#### REQUIRED TASK
Copy the records below word for word, line by line.
-- Begin --
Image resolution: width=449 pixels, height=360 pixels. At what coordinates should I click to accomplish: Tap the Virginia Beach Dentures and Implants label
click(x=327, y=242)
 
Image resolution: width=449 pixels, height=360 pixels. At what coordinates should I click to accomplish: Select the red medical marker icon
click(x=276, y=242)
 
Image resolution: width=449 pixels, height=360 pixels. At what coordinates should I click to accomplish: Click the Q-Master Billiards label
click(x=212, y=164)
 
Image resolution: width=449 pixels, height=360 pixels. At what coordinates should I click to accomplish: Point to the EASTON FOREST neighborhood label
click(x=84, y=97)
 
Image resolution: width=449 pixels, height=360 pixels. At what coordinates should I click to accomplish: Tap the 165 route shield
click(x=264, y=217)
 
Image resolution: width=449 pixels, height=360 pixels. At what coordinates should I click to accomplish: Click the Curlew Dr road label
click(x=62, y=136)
-- End --
#### RESULT OF THE TASK
Image resolution: width=449 pixels, height=360 pixels. At what coordinates should I click to accomplish: Tap the Virginia Beach Dentures and Implants label
click(x=327, y=242)
 
Image resolution: width=449 pixels, height=360 pixels. At what coordinates should I click to accomplish: Select the red medical marker icon
click(x=276, y=242)
 
Image resolution: width=449 pixels, height=360 pixels. At what coordinates should I click to accomplish: Click the Q-Master Billiards label
click(x=212, y=164)
 
Image resolution: width=449 pixels, height=360 pixels. At what coordinates should I click to accomplish: Point to the EASTON FOREST neighborhood label
click(x=84, y=97)
 
Image resolution: width=449 pixels, height=360 pixels. At what coordinates should I click to accomplish: Tap the 165 route shield
click(x=264, y=217)
 
Image resolution: width=449 pixels, height=360 pixels. At what coordinates should I click to accomplish: Click the Curlew Dr road label
click(x=62, y=136)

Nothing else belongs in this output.